ACTIVITY –
Your response should contain exactly the lines running from the one with "[Menü erweitern] (20, 77)" to the end of the data below, both included, and no pictures.

■ ■ ■

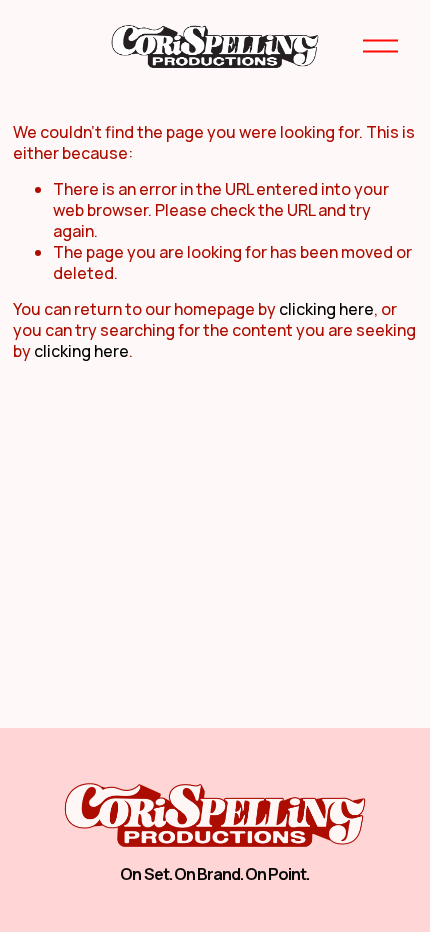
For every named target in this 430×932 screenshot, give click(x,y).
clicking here (326, 309)
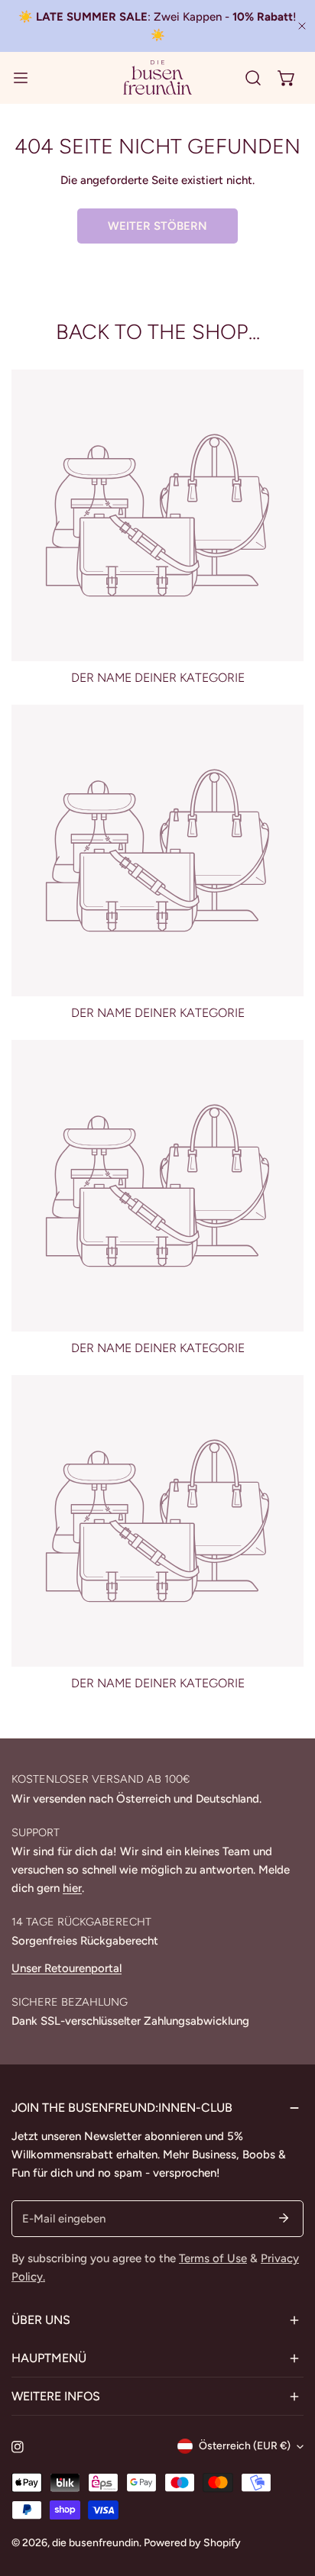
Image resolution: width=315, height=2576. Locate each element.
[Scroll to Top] (287, 2495)
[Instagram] (17, 2447)
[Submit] (283, 2217)
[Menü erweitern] (20, 77)
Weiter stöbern (157, 226)
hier (72, 1888)
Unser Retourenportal (66, 1968)
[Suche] (253, 78)
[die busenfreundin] (157, 77)
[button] (287, 78)
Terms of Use (213, 2258)
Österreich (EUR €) (245, 2445)
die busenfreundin (95, 2542)
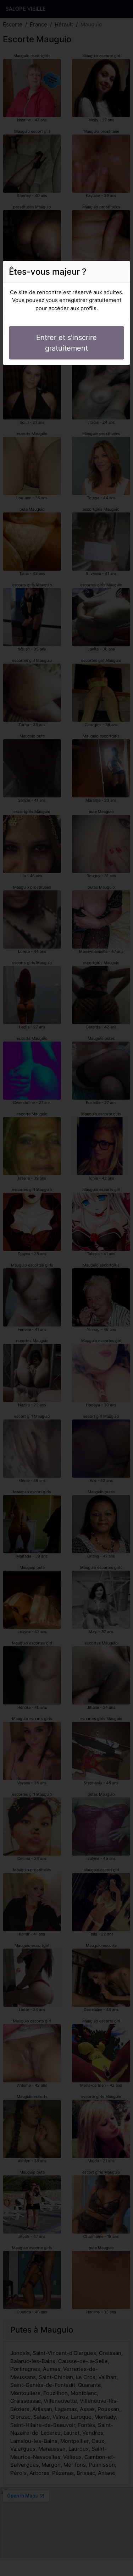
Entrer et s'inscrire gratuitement (66, 342)
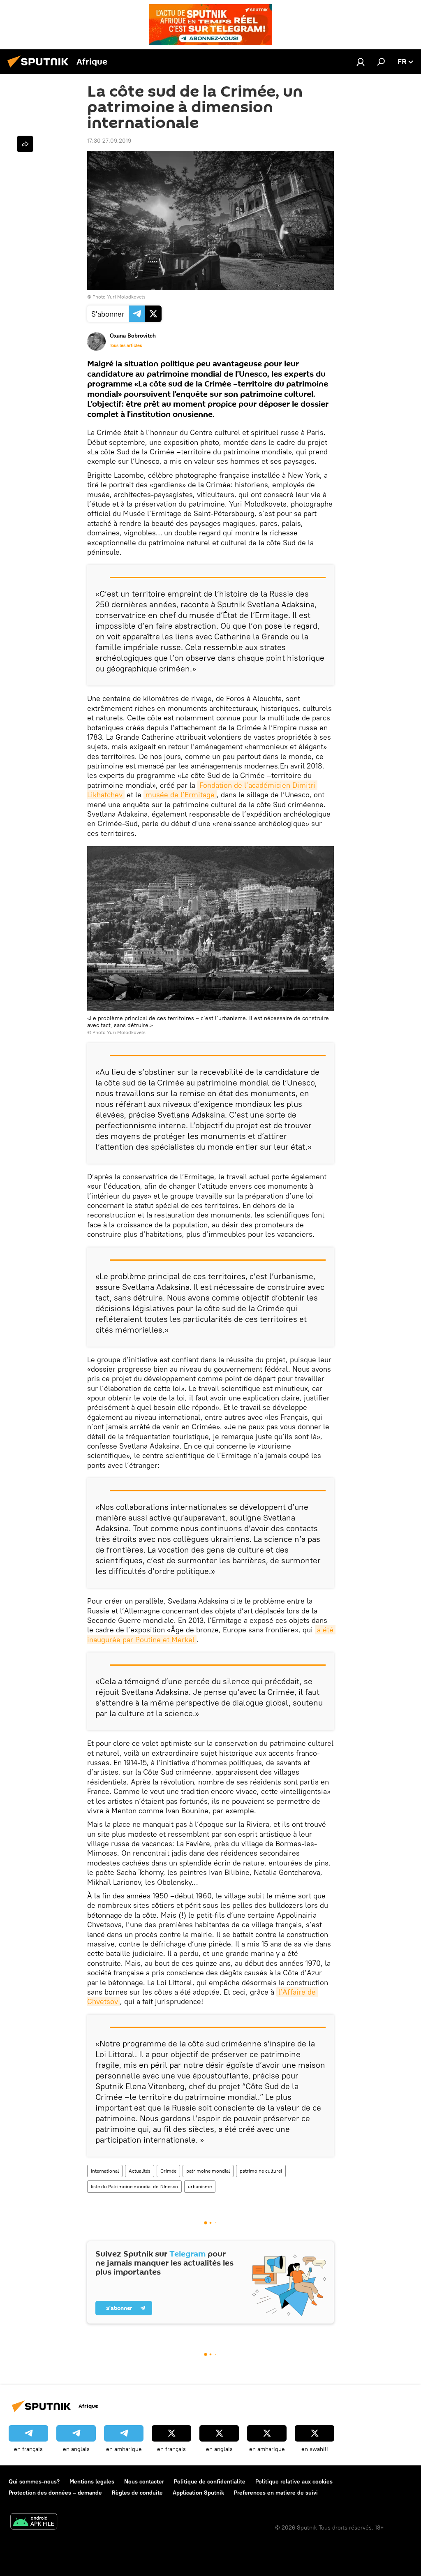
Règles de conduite (137, 2492)
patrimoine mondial (208, 2171)
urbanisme (200, 2186)
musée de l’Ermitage (180, 794)
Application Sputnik (198, 2492)
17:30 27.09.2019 (109, 140)
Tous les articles (126, 345)
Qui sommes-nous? (34, 2481)
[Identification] (360, 61)
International (105, 2171)
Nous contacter (144, 2481)
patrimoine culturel (261, 2171)
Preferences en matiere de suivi (276, 2492)
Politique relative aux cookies (294, 2481)
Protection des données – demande (55, 2492)
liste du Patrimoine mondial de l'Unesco (134, 2186)
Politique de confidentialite (209, 2481)
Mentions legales (91, 2481)
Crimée (168, 2171)
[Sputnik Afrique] (40, 68)
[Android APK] (34, 2522)
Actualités (139, 2171)
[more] (25, 144)
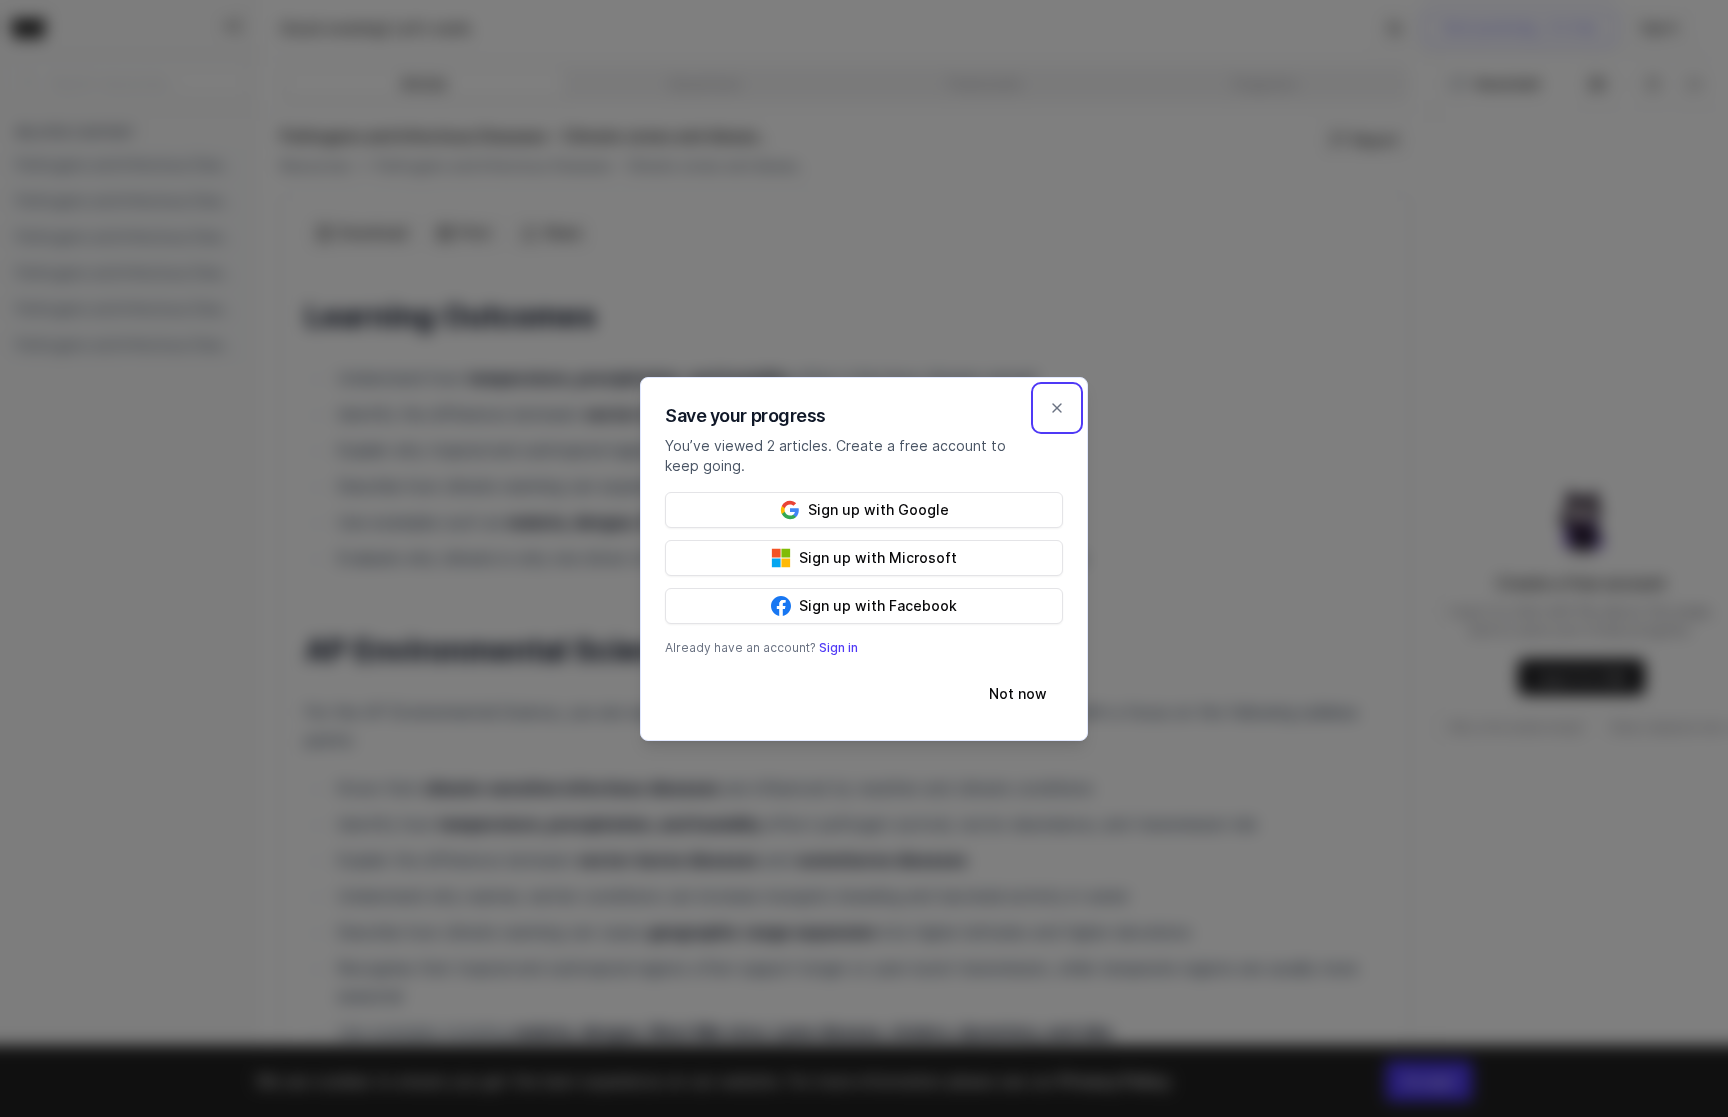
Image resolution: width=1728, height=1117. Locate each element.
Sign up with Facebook (878, 605)
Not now (1018, 693)
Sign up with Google (878, 509)
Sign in (838, 647)
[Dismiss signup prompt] (1057, 408)
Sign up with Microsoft (878, 557)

■ ■ ■

RESULT OF THE EXERCISE –
[Menü erweitern] (20, 77)
Weiter stöbern (157, 226)
hier (72, 1888)
Unser Retourenportal (66, 1968)
[Suche] (253, 78)
[die busenfreundin] (157, 77)
[button] (287, 78)
Terms of Use (213, 2258)
Österreich (EUR €) (245, 2445)
die busenfreundin (95, 2542)
Entrer et s'inscrire gratuitement (66, 342)
Règles de conduite (137, 2492)
patrimoine mondial (208, 2171)
urbanisme (200, 2186)
musée de l’Ermitage (180, 794)
Application Sputnik (198, 2492)
17:30 27.09.2019 (109, 140)
Tous les articles (126, 345)
Qui sommes-nous? (34, 2481)
[Identification] (360, 61)
International (105, 2171)
Nous contacter (144, 2481)
patrimoine culturel (261, 2171)
Preferences en matiere de suivi (276, 2492)
Politique relative aux cookies (294, 2481)
Protection des données – demande (55, 2492)
liste du Patrimoine mondial de l'Unesco (134, 2186)
Politique de confidentialite (209, 2481)
Mentions legales (91, 2481)
Crimée (168, 2171)
[Sputnik Afrique] (40, 68)
[Android APK] (34, 2522)
Actualités (139, 2171)
[more] (25, 144)
Image resolution: width=1728, height=1117. Locate each element.
Sign up with Facebook (878, 605)
Not now (1018, 693)
Sign up with Google (878, 509)
Sign in (838, 647)
[Dismiss signup prompt] (1057, 408)
Sign up with Microsoft (878, 557)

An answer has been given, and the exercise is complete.